Reproduce the data below verbatim, starting at the line that contains "The height and width of the screenshot is (310, 529)." and stopping after the line that contains "coord(426,533)".

start Provided material

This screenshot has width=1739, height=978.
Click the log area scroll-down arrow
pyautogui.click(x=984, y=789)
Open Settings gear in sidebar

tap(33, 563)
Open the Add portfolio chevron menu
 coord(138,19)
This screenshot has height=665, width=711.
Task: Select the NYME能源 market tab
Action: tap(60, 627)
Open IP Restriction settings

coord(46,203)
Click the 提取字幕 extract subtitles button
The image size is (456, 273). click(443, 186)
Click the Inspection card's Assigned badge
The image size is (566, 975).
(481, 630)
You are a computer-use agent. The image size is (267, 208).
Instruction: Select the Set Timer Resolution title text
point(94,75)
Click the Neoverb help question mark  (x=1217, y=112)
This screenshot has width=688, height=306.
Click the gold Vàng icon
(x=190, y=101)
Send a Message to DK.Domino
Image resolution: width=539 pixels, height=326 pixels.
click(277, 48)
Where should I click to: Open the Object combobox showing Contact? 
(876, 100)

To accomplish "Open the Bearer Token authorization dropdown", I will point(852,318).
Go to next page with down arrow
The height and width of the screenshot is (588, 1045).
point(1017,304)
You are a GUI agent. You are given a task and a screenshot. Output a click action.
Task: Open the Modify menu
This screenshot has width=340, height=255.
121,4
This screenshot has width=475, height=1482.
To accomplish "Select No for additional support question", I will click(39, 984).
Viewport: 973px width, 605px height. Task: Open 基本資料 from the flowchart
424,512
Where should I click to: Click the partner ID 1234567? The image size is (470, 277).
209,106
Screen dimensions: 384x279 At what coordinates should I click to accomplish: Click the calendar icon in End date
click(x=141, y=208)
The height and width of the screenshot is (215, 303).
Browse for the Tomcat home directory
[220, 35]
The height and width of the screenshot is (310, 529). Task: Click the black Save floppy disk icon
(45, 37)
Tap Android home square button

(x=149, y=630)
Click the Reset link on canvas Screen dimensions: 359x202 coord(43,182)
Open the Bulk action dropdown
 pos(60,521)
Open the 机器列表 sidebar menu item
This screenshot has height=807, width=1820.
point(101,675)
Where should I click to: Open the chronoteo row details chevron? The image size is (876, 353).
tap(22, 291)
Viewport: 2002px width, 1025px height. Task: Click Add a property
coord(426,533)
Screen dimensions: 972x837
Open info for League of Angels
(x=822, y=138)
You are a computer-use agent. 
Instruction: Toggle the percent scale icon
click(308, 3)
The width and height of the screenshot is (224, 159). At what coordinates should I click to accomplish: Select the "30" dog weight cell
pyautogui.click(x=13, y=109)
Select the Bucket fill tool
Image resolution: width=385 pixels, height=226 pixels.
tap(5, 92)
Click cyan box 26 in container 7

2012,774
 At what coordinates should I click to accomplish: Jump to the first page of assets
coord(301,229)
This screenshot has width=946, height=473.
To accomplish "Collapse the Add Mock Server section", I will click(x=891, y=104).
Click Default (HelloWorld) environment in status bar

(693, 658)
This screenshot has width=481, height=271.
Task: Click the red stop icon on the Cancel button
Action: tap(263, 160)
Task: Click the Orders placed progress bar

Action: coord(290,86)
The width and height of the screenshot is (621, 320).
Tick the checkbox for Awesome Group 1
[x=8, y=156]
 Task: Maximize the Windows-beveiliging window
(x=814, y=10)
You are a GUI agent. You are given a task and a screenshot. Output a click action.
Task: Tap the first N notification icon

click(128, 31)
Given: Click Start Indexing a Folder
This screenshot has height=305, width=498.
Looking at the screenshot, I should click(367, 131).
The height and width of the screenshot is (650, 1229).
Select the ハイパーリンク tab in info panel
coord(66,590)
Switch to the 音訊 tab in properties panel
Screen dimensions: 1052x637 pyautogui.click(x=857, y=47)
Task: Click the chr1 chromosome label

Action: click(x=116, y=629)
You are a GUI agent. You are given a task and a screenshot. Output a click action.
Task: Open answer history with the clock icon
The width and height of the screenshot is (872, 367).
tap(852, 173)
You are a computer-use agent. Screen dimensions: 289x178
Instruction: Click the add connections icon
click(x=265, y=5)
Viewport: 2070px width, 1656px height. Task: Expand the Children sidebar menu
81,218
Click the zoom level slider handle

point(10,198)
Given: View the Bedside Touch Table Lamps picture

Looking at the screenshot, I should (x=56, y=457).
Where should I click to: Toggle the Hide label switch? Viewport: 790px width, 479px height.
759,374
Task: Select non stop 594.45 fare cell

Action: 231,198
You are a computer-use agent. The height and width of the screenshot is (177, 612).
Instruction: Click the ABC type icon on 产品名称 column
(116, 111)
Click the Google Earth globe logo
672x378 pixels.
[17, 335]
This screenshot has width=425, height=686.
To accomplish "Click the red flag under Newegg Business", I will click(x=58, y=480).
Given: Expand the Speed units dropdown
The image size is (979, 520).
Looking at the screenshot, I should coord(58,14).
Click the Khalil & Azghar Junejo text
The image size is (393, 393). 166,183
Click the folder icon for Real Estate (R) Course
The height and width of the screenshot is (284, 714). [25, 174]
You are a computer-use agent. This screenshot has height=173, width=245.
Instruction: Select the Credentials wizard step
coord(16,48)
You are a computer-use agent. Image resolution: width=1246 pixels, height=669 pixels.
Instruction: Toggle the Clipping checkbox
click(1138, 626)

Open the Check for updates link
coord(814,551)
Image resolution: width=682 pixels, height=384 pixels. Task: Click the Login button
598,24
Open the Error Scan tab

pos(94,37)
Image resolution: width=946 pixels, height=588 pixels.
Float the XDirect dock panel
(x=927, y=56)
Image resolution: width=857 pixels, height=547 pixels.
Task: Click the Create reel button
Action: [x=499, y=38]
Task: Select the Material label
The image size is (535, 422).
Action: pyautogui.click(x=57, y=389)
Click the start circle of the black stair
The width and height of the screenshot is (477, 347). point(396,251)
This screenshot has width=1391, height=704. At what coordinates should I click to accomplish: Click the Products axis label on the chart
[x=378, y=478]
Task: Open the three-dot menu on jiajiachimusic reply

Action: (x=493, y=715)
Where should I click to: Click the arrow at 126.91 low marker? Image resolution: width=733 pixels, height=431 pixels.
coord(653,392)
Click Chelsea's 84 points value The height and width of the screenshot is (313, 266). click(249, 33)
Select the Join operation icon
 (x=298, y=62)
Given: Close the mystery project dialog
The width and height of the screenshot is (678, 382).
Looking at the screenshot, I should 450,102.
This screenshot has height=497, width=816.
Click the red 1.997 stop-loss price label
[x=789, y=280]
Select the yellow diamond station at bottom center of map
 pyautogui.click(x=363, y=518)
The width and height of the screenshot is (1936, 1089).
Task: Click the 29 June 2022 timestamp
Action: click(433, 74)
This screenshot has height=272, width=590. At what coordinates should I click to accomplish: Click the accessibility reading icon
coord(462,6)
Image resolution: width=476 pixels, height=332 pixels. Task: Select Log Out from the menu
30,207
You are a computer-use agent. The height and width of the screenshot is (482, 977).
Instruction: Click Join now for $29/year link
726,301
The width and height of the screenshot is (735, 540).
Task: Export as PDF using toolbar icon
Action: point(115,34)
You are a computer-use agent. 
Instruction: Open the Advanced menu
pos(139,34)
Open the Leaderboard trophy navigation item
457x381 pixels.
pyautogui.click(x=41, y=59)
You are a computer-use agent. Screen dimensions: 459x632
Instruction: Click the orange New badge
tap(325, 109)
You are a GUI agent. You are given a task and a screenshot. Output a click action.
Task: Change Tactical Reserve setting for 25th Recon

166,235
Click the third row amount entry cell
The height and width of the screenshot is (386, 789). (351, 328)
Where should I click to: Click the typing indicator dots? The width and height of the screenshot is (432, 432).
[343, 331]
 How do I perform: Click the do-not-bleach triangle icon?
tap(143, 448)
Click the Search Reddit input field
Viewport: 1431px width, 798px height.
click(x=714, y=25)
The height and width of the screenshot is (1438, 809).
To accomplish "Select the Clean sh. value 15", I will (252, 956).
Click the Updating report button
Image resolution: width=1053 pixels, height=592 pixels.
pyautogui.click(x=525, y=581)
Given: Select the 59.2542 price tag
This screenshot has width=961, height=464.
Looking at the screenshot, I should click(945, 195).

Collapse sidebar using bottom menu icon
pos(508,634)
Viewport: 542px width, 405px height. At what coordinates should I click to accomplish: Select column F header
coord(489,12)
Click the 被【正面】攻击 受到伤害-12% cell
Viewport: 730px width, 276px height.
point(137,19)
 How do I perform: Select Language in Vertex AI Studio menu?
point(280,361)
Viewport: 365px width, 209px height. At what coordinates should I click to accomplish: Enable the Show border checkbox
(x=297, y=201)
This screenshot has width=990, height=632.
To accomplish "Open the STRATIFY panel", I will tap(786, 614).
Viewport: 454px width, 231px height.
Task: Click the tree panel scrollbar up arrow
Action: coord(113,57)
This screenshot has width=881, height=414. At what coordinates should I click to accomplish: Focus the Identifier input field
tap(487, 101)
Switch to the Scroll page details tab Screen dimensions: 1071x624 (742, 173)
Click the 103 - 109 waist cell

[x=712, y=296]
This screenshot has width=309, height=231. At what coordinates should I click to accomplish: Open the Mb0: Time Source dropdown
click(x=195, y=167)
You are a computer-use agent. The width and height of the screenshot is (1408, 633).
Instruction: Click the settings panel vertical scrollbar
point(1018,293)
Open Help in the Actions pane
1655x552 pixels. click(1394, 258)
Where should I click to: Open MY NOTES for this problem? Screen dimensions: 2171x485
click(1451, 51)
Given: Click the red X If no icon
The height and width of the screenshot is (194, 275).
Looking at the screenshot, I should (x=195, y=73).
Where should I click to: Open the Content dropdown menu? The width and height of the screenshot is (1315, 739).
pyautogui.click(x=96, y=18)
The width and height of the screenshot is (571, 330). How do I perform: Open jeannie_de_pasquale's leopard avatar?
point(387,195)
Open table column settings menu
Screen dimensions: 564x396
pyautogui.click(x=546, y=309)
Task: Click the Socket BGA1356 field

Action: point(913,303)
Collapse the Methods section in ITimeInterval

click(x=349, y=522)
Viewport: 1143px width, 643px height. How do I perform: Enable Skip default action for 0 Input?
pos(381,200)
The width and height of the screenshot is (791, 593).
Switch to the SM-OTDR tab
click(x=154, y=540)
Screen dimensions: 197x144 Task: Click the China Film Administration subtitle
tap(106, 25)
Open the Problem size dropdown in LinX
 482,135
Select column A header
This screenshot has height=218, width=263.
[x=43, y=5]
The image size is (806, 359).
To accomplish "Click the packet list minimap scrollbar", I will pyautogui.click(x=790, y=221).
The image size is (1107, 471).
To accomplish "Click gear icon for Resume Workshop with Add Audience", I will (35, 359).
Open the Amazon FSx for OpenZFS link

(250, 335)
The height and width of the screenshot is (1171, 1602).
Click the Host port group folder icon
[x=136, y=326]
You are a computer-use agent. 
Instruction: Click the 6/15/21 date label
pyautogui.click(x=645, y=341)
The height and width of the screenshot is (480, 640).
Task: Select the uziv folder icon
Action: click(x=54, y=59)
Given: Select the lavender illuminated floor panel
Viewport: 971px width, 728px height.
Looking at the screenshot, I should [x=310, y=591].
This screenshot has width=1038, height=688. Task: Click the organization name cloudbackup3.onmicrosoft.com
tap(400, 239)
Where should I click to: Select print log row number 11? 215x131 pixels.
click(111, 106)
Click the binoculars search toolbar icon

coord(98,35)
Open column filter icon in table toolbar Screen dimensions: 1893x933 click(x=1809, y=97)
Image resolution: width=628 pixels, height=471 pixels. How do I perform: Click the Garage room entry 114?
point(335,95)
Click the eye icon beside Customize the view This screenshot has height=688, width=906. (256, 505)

end Provided material

- _Exercise answer_
The height and width of the screenshot is (310, 529). Task: Click the black Save floppy disk icon
(45, 37)
Tap Android home square button

(x=149, y=630)
Click the Reset link on canvas Screen dimensions: 359x202 coord(43,182)
Open the Bulk action dropdown
 pos(60,521)
Open the 机器列表 sidebar menu item
This screenshot has height=807, width=1820.
point(101,675)
Where should I click to: Open the chronoteo row details chevron? The image size is (876, 353).
tap(22, 291)
Viewport: 2002px width, 1025px height. Task: Click Add a property
coord(426,533)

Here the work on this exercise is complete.